# Attention Orion Owners - Orion Mod!!!



## j0k3r-x (Sep 21, 2008)

This will probably piss off the die hard Orion crowd but I like a smoke ring in my meat when I smoke! I modified the cooker to be a WSM/UDS and it seems to be kickin some @$$! Don't get me wrong I like the Orion for what it is but I wanted an option so I created this mod. I like the way the Orion hangs the ribs so you can get 6 racks in there! This mod lets you go back to the original way if you throw the drip pan back in to cover the square hole that I cut out and close the valve on the lid, So no harm done! I will post after pics when I am done. Smells Great!!! Check it out below and let me know what you think!


----------



## j0k3r-x (Sep 21, 2008)

This ain't a WSM but it werx pretty dern good I gotta say!!! I have some country ribs on it right now Holding right at 235 and I haven't had to touch it since I put them in! I will post some pics when they are done...


----------



## pigcicles (Sep 21, 2008)

Looks good!
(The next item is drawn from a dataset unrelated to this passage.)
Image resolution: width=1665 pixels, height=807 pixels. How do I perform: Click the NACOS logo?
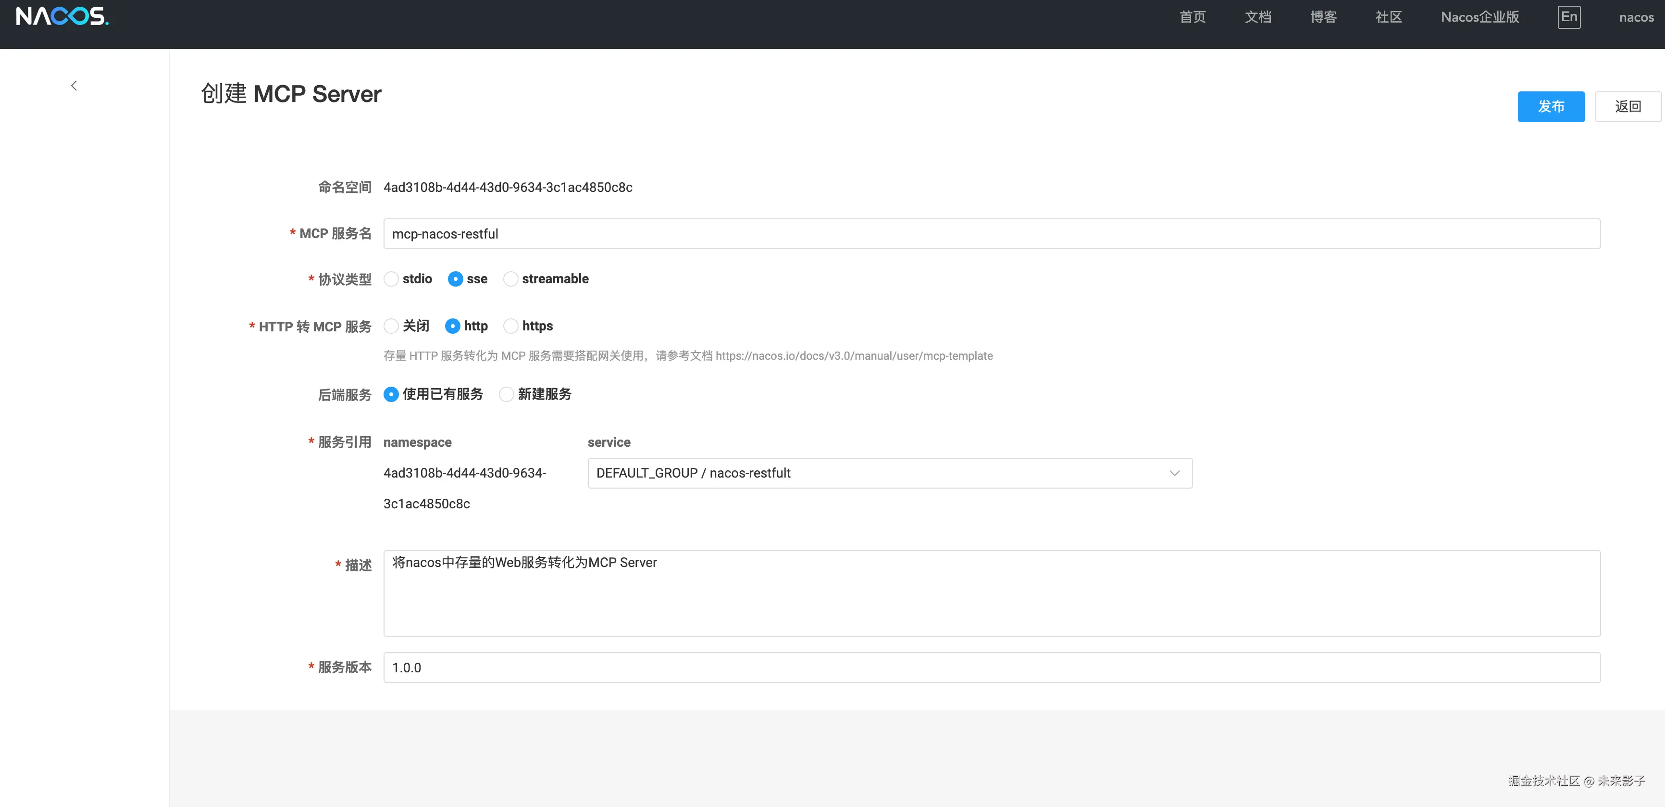coord(62,17)
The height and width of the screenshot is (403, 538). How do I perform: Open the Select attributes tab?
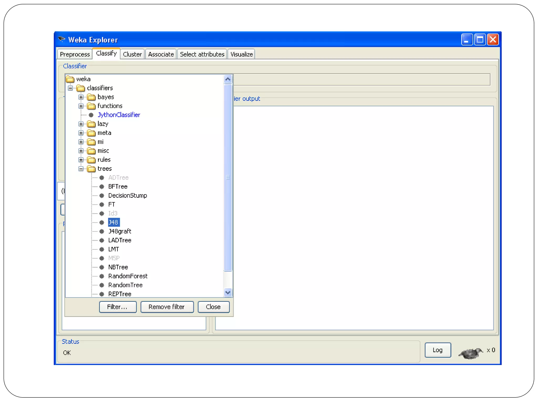point(202,54)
Modify that thing at will and keep the pics coming


----------



## cman95 (Sep 21, 2008)

Innovation...that is the key.


----------



## smokin365 (Sep 21, 2008)

Fred Flintstones car had square rocks for wheels 'til he modded them to roll easier.  anything that makes something better for the user is great.


----------



## j0k3r-x (Sep 21, 2008)

Thanks PigCicles, cman95 (Wayne) and smokin365... Here are some pics of the country ribs & chicken that came off it.







Not the best lookin presentation but you get the idea.


----------



## sdagro (Feb 5, 2014)

I like the mod.  It gives you the "best of both worlds"!!  Any cooking instructions/times/suggestions.  Steve D.


----------